Sa taille semblait avoir grandi, ses yeux brillaient, et sa voix était vibrante ; il y avait dans toute sa personne un élan énergique et enthousiaste. Les paroles et les caresses maternelles de madame La Faucherie, le souvenir de Gérard évoqué à chaque instant avaient exalté en elle les sentiments de générosité et d’abnégation ; elle se sentait capable de tous les courages et de tous les sacrifices.

— Oui, répéta-t-elle, je suis sûre de moi et je ne faillirai pas.

— Et Gérard ! dit madame La Faucherie, croyez-vous qu’il se résignera aussi facilement ? Vous vivrez à deux pas de lui, il respirera le même air que vous, et pourra se trouver chaque jour dans les rues où vous passerez ; pensez-vous que son amour s’éteindra dans de pareilles conditions ?… Et si cette passion grandit toujours, s’écria-t-elle avec des larmes dans la voix, quel avenir aura-t-il ? Il ne pourra ni vous épouser, puisque vous n’êtes pas libre, ni se marier ailleurs, puisqu’il vous aime… Ah ! vous comprendriez que son bonheur est ruiné, si vous l’aimiez comme moi !

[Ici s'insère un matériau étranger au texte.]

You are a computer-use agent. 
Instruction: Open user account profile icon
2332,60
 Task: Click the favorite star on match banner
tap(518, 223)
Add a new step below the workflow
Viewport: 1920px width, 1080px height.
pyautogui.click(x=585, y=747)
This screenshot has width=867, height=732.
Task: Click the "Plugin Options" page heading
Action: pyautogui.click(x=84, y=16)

— Que faut-il faire ? demanda Véronique en prenant la main de madame La Faucherie.

— Il n’y a qu’un remède, murmura celle-ci.

Véronique plongea ses yeux dans les siens et y saisit sa pensée.— Partir, n’est-ce pas ? dit-elle, eh bien ! je partirai.

Madame La Faucherie, profondément émue, la serra de nouveau dans ses bras.— Pauvre enfant, s’écria-t-elle enfin, dans votre position, le pourriez-vous !…

Elle eut un sourire amer.— Je puis vivre où bon me semble, c’est la seule liberté que la loi m’ait donnée… Quant aux moyens d’existence, rassurez-vous, les intérêts de ma dot suffiront, et au delà.

— Et où irez-vous ?

— Peu importe, pourvu que j’aille assez loin !… Je partirai dès que mon oncle sera de retour.

Elles s’embrassèrent longuement, puis Véronique, s’arrachant la première à cette étreinte :

— Adieu, madame, dit-elle, gardez-moi le secret sur tout ceci, j’ai besoin de toute ma force… Et maintenant quittons-nous… Adieu !

Elles étaient près de la porte. Madame La Faucherie lui envoya un dernier regard plein d’admiration et de reconnaissance, puis s’éloigna sans oser ajouter une parole.